Le Baron Bich

Le Baron Bich

« Plus tard, ma femme écrira ma biographie ! » répondait-il invariablement.
A force de subir ses injonctions, je me suis senti le devoir de remuer les strates de son passé. Par conscience d'abord et aussi par désir de provoquer des lueurs d'espoir. Il est toujours possible de partir de rien et d'arriver à quelque chose. »

Le livre de Laurence Bich

Historique

Marcel Bich demande de changer le règlement

Début novembre 1966, le Baron Bich écrivit une lettre au Commodore Morgan, Président de la Commission America's Cup du New York Yacht Club. Il y résumait sa position et l'extrême difficulté de monter un défi dans cet océan d'incertitude. La réponse ne tarda pas. Dans un courrier daté du 23 janvier 1967, le Commodore Morgan précisait : « Le Comité de la Coupe de l'America s'est réuni et ne pense pas qu'il soit justifié de faire un recours auprès de la Cour Suprême de l'Etat de New York pour faire modifier le « Deed of Gift ».

Tenace, Marcel Bich ne s'avoua pas vaincu et poursuivit son projet.

Durant l'année 1967, un des dirigeants du New York Yacht Club, Robert Mc Cullough, séduit par l'idée du Baron Marcel Bich, se lance dans une vaste opération de lobbying auprès des membres du bureau de son club, la plus belle démarche de sa carrière, comme il le dit lui-même.

A l'issue de la Coupe en septembre 1967, Marcel Bich remet son défi au New York Yacht Club en même temps que les défis australiens et anglais.

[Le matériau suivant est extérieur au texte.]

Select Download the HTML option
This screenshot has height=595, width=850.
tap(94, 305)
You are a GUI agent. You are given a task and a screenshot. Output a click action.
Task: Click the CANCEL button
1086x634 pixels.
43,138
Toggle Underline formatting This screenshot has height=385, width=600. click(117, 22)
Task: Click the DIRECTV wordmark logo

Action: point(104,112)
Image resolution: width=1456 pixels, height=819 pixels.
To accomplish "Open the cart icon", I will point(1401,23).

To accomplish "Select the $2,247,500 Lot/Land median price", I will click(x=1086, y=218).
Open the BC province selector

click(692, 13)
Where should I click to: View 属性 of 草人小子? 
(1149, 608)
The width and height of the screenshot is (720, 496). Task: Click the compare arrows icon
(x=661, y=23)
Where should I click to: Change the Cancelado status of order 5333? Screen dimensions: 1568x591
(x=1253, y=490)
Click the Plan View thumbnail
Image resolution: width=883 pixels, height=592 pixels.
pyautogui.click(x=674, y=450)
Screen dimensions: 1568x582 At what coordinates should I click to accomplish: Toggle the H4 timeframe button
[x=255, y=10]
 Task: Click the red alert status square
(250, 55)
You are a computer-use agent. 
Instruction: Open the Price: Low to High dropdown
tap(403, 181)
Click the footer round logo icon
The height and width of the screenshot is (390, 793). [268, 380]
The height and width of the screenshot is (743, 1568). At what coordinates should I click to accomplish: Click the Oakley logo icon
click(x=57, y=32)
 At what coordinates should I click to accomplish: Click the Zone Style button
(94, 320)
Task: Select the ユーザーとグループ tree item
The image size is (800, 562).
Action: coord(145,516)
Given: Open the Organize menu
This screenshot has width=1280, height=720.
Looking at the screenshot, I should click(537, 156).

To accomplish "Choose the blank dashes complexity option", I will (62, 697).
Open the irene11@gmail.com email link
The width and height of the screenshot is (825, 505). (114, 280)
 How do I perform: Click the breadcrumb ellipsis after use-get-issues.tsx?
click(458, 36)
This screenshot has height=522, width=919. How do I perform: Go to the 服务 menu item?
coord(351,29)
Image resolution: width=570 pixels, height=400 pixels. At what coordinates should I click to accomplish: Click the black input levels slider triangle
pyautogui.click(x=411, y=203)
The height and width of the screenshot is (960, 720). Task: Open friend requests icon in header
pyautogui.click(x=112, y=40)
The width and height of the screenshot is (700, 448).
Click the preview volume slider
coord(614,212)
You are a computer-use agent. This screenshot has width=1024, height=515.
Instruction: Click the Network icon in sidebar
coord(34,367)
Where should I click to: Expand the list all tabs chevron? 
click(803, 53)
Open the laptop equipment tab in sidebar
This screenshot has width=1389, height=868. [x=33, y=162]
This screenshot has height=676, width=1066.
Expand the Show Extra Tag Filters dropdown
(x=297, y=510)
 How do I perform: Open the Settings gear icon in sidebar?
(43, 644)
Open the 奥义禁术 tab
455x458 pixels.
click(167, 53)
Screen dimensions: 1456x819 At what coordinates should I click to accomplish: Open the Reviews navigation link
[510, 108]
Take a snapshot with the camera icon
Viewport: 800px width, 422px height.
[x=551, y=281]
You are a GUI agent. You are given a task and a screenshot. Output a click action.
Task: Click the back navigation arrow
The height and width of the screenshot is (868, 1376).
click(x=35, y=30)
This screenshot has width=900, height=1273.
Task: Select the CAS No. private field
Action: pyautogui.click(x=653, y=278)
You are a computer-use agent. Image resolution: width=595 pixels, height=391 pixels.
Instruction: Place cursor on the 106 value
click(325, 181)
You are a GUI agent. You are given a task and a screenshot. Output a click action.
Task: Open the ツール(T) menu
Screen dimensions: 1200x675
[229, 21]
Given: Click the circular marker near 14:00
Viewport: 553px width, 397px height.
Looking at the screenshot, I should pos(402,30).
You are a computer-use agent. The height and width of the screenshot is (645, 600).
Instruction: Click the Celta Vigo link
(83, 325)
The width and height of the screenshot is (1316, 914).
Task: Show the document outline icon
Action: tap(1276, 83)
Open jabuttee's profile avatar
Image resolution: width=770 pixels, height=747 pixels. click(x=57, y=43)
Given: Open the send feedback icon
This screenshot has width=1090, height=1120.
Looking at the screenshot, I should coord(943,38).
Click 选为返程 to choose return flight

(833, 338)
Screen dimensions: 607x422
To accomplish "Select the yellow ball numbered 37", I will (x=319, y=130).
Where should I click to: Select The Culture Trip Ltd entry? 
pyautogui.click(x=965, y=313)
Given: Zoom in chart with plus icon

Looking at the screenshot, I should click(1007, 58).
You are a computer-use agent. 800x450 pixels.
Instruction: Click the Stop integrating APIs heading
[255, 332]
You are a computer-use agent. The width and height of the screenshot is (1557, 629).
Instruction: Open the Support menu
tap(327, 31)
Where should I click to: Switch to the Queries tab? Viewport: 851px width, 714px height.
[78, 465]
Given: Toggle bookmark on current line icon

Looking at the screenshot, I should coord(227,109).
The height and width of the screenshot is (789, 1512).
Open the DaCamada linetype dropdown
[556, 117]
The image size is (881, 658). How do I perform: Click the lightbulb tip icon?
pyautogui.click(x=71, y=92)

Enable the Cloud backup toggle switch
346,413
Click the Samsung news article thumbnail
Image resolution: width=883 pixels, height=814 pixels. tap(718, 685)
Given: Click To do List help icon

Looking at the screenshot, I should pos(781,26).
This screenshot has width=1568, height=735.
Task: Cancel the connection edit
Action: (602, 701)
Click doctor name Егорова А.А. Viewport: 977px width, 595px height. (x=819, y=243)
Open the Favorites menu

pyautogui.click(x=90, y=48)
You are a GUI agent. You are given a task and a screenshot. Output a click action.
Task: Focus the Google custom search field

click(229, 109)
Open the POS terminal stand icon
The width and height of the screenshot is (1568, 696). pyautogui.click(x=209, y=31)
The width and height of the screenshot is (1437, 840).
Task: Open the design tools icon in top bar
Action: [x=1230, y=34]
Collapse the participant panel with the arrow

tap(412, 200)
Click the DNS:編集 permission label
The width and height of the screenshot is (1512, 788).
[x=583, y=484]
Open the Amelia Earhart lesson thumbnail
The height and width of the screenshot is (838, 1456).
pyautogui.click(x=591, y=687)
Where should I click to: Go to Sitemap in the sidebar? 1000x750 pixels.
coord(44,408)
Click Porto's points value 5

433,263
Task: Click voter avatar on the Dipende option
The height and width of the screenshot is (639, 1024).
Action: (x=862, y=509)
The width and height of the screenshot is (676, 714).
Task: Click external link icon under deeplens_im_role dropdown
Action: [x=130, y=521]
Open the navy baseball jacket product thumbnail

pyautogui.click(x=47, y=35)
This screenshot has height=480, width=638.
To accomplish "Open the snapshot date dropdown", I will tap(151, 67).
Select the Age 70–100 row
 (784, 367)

En décembre 1967, Marcel Bich reçoit une nouvelle lettre du New York Yacht Club. Elle stipule que le Club accepte le principe des éliminatoires entre Challengers, pourvu qu'elles se déroulent dans les eaux de Newport, durant l'été de l'édition de 1970.

Le Baron Marcel Bich a gagné son premier défi : faire accepter par le New York Yacht Club l'organisation de régates éliminatoires entre Challengers.

Le règlement de la Coupe interdisant aux Challengers de faire dessiner ou construire leur bateau ailleurs que dans leur pays, Marcel Bich décida de se donner les moyens d'acquérir le meilleur « lièvre » possible. Mais pour cela, il fallait acquérir la connaissance, la culture et l'expérience qui permettraient de se lancer dans la construction d'un 12 Mètres J.I. compétitif. Il demanda alors au jeune architecte américain Britton Chance de lui dessiner ce type de voilier très particulier qu'il fit construire en Suisse, au chantier Hermann Egger. Ainsi sortit « CHANCEGGER ».

A partir de ce travail de recherche et de nouvelles connaissances acquises en construction navale, il demanda à l'architecte français, André Mauric, d'étudier de près « CHANCEGGER » pour dessiner le premier « FRANCE ». Cette brillante idée se révéla un coup de génie : le défi français gagna du temps et vint à Newport avec un excellent bateau. Il fallait bien, en partant de zéro, tout inventer : Claude Bich se chargera du dessin et de la fabrication des winchs, Serge Ferrari et Jean-Paul Gateff s'occuperont des voiles, Albert Cœdevez, lui, travaillera sur les mâts. Formidable engagement qui, de toutes parts, converge pour être au plus haut niveau lors des premières régates des éliminatoires à Newport en 1970.